Pelukan itu. Cara tangan itu membelai kepala dan punggungnya. Tentang kata-kata manis yang menenangkan dari mulutnya. Semua itu sama. Semua hal yang begitu familiar. Hanya saja kali ini terasa lebih ... lembut. Terasa lebih penuh kasih sayang dan tulus. Dan yang aneh, pelukan yang dekat itu terasa begitu jauh. Senyum indah itu terasa begitu nyata. Terlalu nyata hingga sulit diterima.

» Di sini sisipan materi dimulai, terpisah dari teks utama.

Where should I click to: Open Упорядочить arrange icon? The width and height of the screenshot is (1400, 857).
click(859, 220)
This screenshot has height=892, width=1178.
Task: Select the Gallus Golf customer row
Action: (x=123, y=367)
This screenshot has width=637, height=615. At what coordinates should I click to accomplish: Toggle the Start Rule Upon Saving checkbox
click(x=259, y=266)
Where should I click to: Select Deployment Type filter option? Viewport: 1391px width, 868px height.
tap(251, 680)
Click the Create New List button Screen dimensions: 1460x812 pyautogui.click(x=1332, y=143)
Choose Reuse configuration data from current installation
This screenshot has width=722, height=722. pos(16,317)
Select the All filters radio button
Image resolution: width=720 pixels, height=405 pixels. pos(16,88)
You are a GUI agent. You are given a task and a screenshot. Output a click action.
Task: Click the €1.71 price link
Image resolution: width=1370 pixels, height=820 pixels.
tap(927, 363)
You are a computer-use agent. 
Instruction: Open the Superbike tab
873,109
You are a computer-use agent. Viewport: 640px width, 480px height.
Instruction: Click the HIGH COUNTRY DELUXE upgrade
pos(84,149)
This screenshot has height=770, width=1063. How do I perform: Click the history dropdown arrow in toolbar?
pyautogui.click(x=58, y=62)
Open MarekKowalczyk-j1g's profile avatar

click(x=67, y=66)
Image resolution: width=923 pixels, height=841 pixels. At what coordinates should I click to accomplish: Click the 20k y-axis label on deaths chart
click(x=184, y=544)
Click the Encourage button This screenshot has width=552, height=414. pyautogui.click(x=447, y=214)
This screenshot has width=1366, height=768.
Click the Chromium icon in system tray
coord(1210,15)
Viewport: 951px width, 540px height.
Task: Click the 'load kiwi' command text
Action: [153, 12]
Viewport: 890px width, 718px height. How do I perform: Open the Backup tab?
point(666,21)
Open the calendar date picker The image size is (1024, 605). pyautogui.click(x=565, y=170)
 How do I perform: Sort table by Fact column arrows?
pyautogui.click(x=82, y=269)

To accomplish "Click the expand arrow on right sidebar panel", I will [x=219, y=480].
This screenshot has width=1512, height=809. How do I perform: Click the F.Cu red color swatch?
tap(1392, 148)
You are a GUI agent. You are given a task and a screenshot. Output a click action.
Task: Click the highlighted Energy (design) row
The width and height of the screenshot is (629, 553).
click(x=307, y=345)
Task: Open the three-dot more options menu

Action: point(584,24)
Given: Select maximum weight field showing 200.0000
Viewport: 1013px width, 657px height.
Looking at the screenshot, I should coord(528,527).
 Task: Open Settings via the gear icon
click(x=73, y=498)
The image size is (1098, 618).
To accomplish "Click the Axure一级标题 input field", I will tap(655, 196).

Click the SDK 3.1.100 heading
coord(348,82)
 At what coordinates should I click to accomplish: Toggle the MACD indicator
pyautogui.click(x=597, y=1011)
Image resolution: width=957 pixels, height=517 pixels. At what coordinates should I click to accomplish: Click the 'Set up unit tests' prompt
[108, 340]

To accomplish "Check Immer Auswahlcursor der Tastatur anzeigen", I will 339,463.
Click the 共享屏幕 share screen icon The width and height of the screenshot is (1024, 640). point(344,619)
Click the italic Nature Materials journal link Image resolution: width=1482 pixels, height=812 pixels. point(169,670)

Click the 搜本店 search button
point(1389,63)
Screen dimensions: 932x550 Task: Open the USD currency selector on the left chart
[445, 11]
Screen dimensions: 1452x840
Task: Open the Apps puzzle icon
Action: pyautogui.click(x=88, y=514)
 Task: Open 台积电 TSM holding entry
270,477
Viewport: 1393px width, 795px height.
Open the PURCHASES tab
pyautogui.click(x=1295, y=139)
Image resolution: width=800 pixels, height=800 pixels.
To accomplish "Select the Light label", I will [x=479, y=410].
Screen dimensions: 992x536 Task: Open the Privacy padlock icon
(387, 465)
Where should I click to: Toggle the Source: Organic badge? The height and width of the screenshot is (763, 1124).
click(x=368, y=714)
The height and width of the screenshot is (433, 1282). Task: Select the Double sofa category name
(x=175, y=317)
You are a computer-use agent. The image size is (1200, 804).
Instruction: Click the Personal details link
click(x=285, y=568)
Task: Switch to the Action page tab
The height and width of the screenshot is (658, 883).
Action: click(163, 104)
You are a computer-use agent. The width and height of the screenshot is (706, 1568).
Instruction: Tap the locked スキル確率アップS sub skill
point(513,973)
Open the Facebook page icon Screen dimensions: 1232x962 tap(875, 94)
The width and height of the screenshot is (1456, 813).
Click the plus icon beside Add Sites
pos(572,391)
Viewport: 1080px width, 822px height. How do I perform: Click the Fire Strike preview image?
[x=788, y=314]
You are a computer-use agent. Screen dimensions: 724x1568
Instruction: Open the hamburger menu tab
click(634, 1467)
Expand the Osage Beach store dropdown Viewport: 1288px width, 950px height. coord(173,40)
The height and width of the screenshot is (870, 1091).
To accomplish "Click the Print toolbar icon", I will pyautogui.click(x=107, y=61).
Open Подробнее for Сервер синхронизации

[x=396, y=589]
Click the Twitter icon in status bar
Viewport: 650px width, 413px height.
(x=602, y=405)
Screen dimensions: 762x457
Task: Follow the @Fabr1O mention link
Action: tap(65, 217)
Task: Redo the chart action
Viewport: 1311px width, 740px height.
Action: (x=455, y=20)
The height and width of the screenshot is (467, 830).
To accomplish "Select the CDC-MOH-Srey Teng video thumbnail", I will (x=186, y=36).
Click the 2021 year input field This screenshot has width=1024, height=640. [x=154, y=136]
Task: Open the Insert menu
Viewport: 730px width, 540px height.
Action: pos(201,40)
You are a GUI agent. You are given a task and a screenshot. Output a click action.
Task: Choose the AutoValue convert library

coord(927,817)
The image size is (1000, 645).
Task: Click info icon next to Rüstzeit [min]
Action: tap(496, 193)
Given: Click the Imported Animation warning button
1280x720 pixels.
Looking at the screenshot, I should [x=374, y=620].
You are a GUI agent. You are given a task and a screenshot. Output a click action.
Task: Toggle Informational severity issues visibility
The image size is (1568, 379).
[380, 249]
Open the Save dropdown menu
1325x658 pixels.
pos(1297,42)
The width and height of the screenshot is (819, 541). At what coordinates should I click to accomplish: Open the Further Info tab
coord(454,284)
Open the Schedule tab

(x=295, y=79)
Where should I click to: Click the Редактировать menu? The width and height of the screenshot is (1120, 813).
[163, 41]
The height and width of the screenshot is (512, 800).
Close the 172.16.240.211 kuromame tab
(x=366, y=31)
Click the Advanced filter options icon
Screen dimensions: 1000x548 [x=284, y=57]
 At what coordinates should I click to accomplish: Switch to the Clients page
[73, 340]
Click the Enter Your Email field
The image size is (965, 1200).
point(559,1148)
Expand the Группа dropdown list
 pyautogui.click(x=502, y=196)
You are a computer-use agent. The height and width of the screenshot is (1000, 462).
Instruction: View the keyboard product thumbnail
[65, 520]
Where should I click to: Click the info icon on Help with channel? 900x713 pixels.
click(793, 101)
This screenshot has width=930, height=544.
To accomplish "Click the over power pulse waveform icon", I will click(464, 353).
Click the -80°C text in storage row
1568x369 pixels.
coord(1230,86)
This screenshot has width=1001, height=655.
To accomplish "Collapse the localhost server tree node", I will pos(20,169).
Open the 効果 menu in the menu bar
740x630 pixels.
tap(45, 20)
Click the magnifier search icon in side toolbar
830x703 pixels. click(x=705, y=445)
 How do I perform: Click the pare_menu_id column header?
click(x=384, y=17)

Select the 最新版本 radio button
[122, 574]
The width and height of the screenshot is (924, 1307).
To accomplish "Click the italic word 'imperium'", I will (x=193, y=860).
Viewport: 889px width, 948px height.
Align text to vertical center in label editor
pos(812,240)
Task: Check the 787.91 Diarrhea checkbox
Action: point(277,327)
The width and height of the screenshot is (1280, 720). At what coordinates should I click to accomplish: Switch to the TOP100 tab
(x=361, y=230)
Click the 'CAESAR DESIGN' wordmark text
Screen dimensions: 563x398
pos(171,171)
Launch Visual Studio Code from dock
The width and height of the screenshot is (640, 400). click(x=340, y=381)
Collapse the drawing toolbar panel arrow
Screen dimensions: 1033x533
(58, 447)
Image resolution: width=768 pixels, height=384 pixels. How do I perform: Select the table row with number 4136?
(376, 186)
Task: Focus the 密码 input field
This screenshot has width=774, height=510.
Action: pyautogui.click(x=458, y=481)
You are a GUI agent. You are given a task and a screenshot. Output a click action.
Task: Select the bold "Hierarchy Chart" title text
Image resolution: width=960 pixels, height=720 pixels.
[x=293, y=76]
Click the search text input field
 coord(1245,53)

Dan setelah pikirannya kembali tenang, Chuuya dapat mengamati banyak yang berbeda dari Dazai. Senyum itu masih sama. Senyum mengejeknya masih kentara. Cara meremehkan dan merendahkan yang biasa si maniak bunuh diri itu lakukan masih sama. Hanya saja, kali ini ada yang baru. Sesuatu yang lain yang lebih ... tulus. Senyum itu lebih tulus. Lebih murni dan lembut.
Tatapannya juga sama. Mata indahnya tak pernah berubah. Cara warna cokelat itu bersinar, bahkan dibawah sinar rembulan, selalu membuat hati Chuuya meleleh dengan cara yang sama. Namun setelah Chuuya lihat lagi, Dazai kini tak lagi mengenakan penutup mata. Tak ada perban yang melilit di mata kirinya. Dan dalam tatapan itu ... ada sesuatu yang tampak begitu ... hidup. Ia hidup. Bukan hanya menjalani kehidupan.
Dan cara ia memperlakukan Chuuya terasa begitu ... lembut. Terlalu lembut Chuuya bersumpah. Seolah Chuuya kini adalah sesuatu yang berharga bagi si bajingan itu. Seolah permata yang harus dipoles dan diberi perhatian khusus. Seolah retakan kaca yang sedang ia coba satukan lagi. Rekatkan dengan lem kasih sayang dan cinta.
Namun hal itu terkadang membuat Chuuya jengkel. Itu bukan Dazai. Bukan Dazai-nya. Dazai yang ini banyak tertawa. Banyak senyum manis yang anehnya menyakitkan di hati Chuuya. Seolah pengingat keras akan apa yang sebelumnya telah terjadi. Atau ... kini tengah terjadi?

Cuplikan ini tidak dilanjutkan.